I’ve been eyeing a much larger discarded drainage pipe on the banks of the nursery’s pond for years, wondering how I could use it. The answer came when Keith built a new fire pit; one of his spring projects. (When he reads this, he’ll be pleased I’m mentioning it’s the “Mother of all firepits”; he’s as proud of it as I am of the garden.) The rusted lid of the old metal firepit with drainage holes drilled into it, tops the larger pipe, and became a planter.

Planter

Both the birdbath and planter sit at the two path entrances to the garden. Old bricks gathered from construction sites line the path. Stacked in a pile on the side of the garage for years, I knew I’d someday find a use for them.

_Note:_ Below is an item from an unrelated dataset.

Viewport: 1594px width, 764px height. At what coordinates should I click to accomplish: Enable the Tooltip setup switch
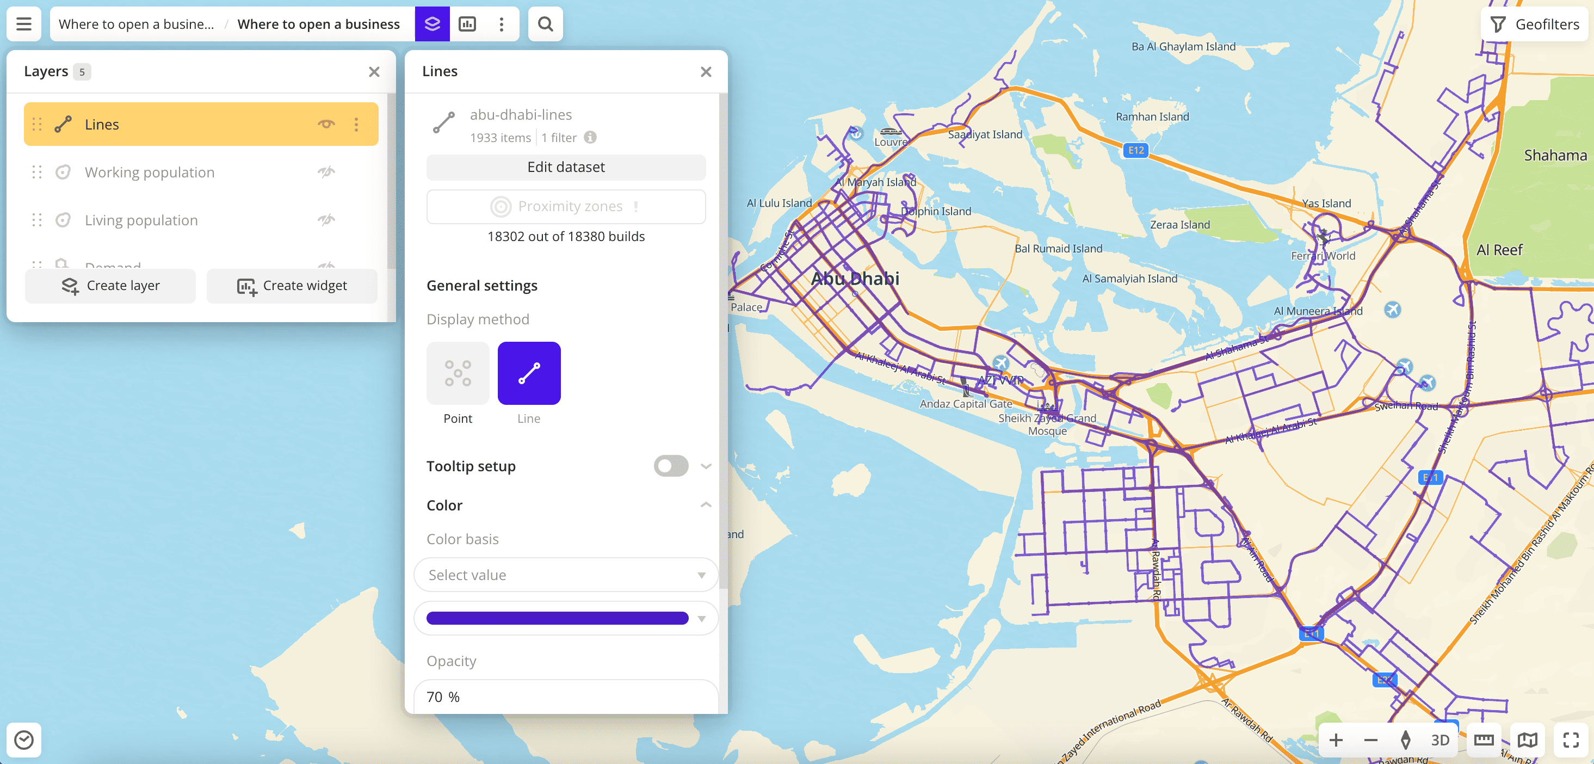pyautogui.click(x=671, y=466)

Path lined with old bricks

The steps I started with a foundation of concrete cinderblocks in “Springtime Days with the Family” is done, completed with nearly all salvaged materials. Five pieces of flagstone and the gray concrete patio pavers that cap the concrete blocks are the only purchased products. Broken pavers, brick, and rocks I collected from the beach make up the rest of the stairs. In between some of the crevices, I planted creeping sedum, which I’m hoping will drape over the edges once it grows. That, and other perennials planted near the base of the blocks should soften the hard look of the concrete when they fill in.

Stairs from reclaimed blocks

I like the finished look. The stairs were built without plans except the vision I had in my head, and without measurements except eyeballing. Though nothing is plumb or square, it doesn’t matter to me – I was going for rustic, and that’s what I got. I tackled the garden the same way; I knew what plants would grow in the conditions I had, but there were no plans other than placing them where I thought they’d look good. I wanted a natural-looking landscape, and that’s what I got. It’s a process that would make professional contractors and landscape designers cringe, but it works for me. For folks who are methodical and prefer organization, having a plan on paper is a good idea whether it’s done by a professional landscaper or as a do-it-yourself project. A landscape plan gives a visual impression of what the garden will look like before installation begins.

Choose the method of planning works best for you; it’s your garden and should reflect your personality. The result should be something that looks aesthetically pleasing to your eye, is within your budget, and fits the amount of work you’re willing to put into it. After the soil was brought in, I did every bit of work myself; it was my project, and I’m pleased with the results. I started out with an ugly, broken down, concrete retaining wall ...  

The garden before

…and ended up with this.

The completed garden

There’s still a lot of work to be done – there’s all that bare ground just begging to be filled with plants. It’ll have to wait though; I’ve already spent as much time and money as I can afford this season. Perennials currently used in some of my planters and divisions from other gardens will be added in fall, but I’m finished for now. Except ... look at the gorgeous wine color of this yarrow we just got in at the nursery the other day. Paired with sunny yellow ‘Happy Returns’ daylilies, how could I resist?